Exclusive Labour will implement a ‘wide-ranging’ review of NICE guidance, including a potential requirement for commissioners to report and explain any departures from NICE guidance.

A spokesperson for shadow health secretary Andy Burnham told Pulse that the party is considering ‘tougher rules’ on implementing NICE guidance.

Mr Burnham has previously hinted he wants NICE guidance to have ‘more clout’, arguing that ‘if [NICE] says something is worth doing, then it should be done everywhere’.

GP leaders have said that tougher rules would mean that NICE would have to consider costs ‘much more carefully’ if they were to work.

The move follows ongoing concerns around commissioners restricting access to NICE-recommended treatments in order to keep within budgets, while there has been increasing criticism from GPs that NICE guidelines are becoming detached from general practice.

A spokesperson for Mr Burnham told Pulse: ‘We are committed to setting up a wide-ranging review of NICE which will look at reforming the NICE technology appraisal process and setting tougher rules on implementing NICE guidance.’

‘Specifically the review will look at whether there should be a more robust approach to implementation of NICE guidance and appraisals, and if should there be a requirement on commissioners to report and explain any departure from NICE guidelines.’

However, GP leaders warned NICE would have to consider the cost implications of its guidelines for use in general practice if there was any mandatory requirement to follow NICE advice, and retain enough flexibility for GPs to use their own judgement where needed.

It follows a series of draft recommendations from NICE that have been criticised by GPs, with guidelines on diabetes called a ‘laughing stock’, proposals for antibiotic prescribing reports branded ‘pointless’ and announcements around asthma guidelines labelled potentially ‘dangerous’.

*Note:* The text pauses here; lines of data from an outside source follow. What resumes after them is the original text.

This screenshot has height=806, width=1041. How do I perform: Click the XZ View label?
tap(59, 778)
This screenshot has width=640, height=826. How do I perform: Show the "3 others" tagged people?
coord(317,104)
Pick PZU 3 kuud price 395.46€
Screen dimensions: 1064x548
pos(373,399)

NICE has also come under fire from GP leaders over recent guidelines on lipid modification partly because of the significant workload burden recommendations to expand statin use will place on GPs, while Pulse revealed two-thirds of GPs were tending not to follow the new lipid guidelines recommending statin use at the lower, 10-year risk threshold of 10% because of doubts about the drugs’ safety in lower risk patients.

Dr Richard Vautrey, GPC deputy chair, said: ‘We have had concerns about postcode access to services and that is unacceptable. Having said that it is very difficult for many parts of the country to afford everything NICE recommends, so NICE would have to look at much more carefully [at the costs] when they make recommendations.

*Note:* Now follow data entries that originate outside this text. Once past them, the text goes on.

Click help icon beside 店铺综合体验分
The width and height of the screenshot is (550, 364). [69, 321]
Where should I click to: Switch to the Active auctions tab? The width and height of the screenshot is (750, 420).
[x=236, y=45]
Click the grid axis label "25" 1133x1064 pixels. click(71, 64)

‘They would have to have a much better feel for whether something was fully fundable and that would include the impact on general practice, because one of the concerns we had have had consistently is [that] much of the NICE guidance does not take into account the workload pressures on general practice.’   

Dr Vautrey added that GPs have to be given the freedom to exercise their professional judgement in individual cases rather than stick to guidelines.

He said: ‘The chair of NICE has often said that NICE produce guidelines not tramlines, and we have to allow clinicians to use their professional judgement to step outside guidelines when it is appropriate and in the best interest of patients.’

Commissioning leads agreed NICE would have to take the wider financial implications of its recommendations into account if guidelines were to become more rigid.

Dr Steve Kell, co-chair of NHS Clinical Commissioners, said: ‘NICE guidance plays an important role in quality improvement for CCGs. However it is important that NICE take account of financial pressures in the wider system, and move beyond advising in isolation on disease specific areas.   

‘Mandatory NICE Guidance would have a significant cost implication for the NHS and politicians considering this must first ensure the additional funding for this was available.  It would certainly not be covered by any spending commitments made so far.’

A NICE spokesperson said: ‘Public sector organisations do not comment on party manifestos’.